→ **WORK REQUIRED**
Each entry, in full: reproduce it exactly.
▼
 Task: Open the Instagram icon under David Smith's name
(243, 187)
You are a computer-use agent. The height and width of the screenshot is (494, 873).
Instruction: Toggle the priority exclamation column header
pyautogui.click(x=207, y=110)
▲
→ **FINISHED EXERCISE**
 Task: Open the Instagram icon under David Smith's name
(243, 187)
You are a computer-use agent. The height and width of the screenshot is (494, 873).
Instruction: Toggle the priority exclamation column header
pyautogui.click(x=207, y=110)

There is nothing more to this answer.